▸ **Task item**
An exact restatement of every record is required.

▸ **Provided data**

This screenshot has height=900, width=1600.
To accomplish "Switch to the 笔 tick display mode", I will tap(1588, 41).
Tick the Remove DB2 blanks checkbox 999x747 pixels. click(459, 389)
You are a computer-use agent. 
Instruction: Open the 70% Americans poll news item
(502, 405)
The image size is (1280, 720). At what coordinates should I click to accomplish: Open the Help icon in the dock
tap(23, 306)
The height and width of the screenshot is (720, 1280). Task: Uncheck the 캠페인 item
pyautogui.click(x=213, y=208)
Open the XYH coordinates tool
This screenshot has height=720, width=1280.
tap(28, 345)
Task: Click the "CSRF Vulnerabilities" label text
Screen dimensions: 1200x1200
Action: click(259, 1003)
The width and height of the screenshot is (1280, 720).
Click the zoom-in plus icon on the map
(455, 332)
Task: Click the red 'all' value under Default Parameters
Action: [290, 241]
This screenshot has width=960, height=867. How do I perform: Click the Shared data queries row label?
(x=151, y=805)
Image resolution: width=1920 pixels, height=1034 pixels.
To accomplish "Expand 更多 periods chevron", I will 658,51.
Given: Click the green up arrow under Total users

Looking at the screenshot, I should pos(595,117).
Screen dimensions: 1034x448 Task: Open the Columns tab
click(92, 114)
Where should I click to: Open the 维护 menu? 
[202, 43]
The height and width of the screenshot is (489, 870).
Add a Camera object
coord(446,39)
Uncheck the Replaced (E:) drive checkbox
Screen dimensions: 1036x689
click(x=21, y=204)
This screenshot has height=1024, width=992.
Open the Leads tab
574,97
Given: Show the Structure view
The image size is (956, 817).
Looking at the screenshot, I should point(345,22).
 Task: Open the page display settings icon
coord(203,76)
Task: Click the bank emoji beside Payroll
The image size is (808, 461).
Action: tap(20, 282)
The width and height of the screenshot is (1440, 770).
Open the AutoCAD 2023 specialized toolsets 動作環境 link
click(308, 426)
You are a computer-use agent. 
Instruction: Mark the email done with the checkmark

▸ **Problem solution**
This screenshot has height=900, width=1600.
To accomplish "Switch to the 笔 tick display mode", I will tap(1588, 41).
Tick the Remove DB2 blanks checkbox 999x747 pixels. click(459, 389)
You are a computer-use agent. 
Instruction: Open the 70% Americans poll news item
(502, 405)
The image size is (1280, 720). At what coordinates should I click to accomplish: Open the Help icon in the dock
tap(23, 306)
The height and width of the screenshot is (720, 1280). Task: Uncheck the 캠페인 item
pyautogui.click(x=213, y=208)
Open the XYH coordinates tool
This screenshot has height=720, width=1280.
tap(28, 345)
Task: Click the "CSRF Vulnerabilities" label text
Screen dimensions: 1200x1200
Action: click(259, 1003)
The width and height of the screenshot is (1280, 720).
Click the zoom-in plus icon on the map
(455, 332)
Task: Click the red 'all' value under Default Parameters
Action: [290, 241]
This screenshot has width=960, height=867. How do I perform: Click the Shared data queries row label?
(x=151, y=805)
Image resolution: width=1920 pixels, height=1034 pixels.
To accomplish "Expand 更多 periods chevron", I will 658,51.
Given: Click the green up arrow under Total users

Looking at the screenshot, I should pos(595,117).
Screen dimensions: 1034x448 Task: Open the Columns tab
click(92, 114)
Where should I click to: Open the 维护 menu? 
[202, 43]
The height and width of the screenshot is (489, 870).
Add a Camera object
coord(446,39)
Uncheck the Replaced (E:) drive checkbox
Screen dimensions: 1036x689
click(x=21, y=204)
This screenshot has height=1024, width=992.
Open the Leads tab
574,97
Given: Show the Structure view
The image size is (956, 817).
Looking at the screenshot, I should point(345,22).
 Task: Open the page display settings icon
coord(203,76)
Task: Click the bank emoji beside Payroll
The image size is (808, 461).
Action: tap(20, 282)
The width and height of the screenshot is (1440, 770).
Open the AutoCAD 2023 specialized toolsets 動作環境 link
click(308, 426)
You are a computer-use agent. 
Instruction: Mark the email done with the checkmark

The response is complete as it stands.